Pull each line with the string "arrow" from the entries.

(Data excerpts)
☆ ☆ ☆ ☆

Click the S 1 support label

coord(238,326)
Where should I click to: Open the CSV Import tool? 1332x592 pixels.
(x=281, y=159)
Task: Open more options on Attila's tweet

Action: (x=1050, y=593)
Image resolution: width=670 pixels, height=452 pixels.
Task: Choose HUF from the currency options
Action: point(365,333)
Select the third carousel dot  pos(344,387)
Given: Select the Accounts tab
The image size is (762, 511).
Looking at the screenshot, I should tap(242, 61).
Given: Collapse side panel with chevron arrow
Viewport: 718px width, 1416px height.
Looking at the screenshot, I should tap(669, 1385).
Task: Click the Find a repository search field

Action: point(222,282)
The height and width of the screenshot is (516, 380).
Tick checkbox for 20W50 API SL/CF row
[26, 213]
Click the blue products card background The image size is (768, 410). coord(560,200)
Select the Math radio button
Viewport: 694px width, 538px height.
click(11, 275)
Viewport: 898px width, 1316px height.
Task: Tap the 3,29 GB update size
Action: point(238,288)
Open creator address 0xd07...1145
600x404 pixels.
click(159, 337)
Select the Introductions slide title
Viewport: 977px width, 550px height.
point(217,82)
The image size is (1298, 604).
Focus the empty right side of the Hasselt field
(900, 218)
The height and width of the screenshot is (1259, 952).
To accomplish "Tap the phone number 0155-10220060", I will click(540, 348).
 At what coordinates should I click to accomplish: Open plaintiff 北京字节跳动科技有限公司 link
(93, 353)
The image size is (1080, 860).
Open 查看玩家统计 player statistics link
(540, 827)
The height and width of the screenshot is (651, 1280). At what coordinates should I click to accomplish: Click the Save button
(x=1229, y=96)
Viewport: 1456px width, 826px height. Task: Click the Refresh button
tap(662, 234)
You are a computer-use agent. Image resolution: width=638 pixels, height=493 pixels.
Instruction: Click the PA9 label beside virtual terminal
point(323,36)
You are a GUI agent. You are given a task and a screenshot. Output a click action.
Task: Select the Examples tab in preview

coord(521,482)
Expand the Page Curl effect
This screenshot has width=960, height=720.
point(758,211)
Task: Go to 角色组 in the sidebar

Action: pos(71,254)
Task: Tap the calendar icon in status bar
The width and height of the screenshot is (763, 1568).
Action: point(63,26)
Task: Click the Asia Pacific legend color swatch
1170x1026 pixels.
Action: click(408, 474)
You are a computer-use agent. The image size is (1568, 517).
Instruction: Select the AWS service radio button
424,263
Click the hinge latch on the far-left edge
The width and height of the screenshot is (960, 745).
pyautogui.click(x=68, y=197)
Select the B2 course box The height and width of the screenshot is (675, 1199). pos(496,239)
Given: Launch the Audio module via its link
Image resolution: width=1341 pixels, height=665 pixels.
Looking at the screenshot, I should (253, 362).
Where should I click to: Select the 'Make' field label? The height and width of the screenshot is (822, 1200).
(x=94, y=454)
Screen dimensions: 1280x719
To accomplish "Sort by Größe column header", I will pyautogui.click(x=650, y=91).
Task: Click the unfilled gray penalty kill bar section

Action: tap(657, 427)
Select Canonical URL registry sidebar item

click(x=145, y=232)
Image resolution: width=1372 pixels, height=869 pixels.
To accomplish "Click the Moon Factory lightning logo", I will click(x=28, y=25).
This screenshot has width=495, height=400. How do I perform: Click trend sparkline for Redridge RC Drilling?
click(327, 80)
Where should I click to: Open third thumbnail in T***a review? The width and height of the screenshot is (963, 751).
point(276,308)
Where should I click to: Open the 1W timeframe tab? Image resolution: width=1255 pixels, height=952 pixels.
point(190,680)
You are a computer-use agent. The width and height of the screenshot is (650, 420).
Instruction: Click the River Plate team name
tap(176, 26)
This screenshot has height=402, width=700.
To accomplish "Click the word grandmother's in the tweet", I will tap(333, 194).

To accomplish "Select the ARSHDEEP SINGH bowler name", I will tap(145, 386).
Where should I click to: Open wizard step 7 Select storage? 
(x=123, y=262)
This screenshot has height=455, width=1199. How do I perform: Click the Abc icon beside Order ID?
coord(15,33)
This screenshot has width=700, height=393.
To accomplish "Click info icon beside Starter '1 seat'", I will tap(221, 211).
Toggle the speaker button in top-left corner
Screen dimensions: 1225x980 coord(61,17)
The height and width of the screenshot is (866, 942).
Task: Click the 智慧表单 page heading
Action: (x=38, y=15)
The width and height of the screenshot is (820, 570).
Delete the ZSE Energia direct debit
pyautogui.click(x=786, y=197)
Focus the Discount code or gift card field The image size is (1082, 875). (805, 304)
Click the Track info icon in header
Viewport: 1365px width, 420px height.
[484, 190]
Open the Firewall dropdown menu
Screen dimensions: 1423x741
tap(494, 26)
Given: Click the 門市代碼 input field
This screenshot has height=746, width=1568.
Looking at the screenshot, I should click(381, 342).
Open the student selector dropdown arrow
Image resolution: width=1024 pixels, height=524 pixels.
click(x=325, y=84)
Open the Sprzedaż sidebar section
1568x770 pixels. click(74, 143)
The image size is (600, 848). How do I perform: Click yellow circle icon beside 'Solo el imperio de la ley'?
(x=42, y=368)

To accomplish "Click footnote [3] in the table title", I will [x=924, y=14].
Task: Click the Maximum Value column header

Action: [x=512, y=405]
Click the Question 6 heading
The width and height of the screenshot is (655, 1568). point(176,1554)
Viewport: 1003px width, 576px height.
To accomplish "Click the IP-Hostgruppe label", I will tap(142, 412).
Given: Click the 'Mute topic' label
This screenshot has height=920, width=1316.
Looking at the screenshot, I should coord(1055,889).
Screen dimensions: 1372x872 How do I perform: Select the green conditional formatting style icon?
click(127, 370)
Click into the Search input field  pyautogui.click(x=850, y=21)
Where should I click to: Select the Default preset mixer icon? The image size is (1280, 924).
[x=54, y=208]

☆ ☆ ☆ ☆

▶ [The completed task]:
Given: Collapse side panel with chevron arrow
Open the student selector dropdown arrow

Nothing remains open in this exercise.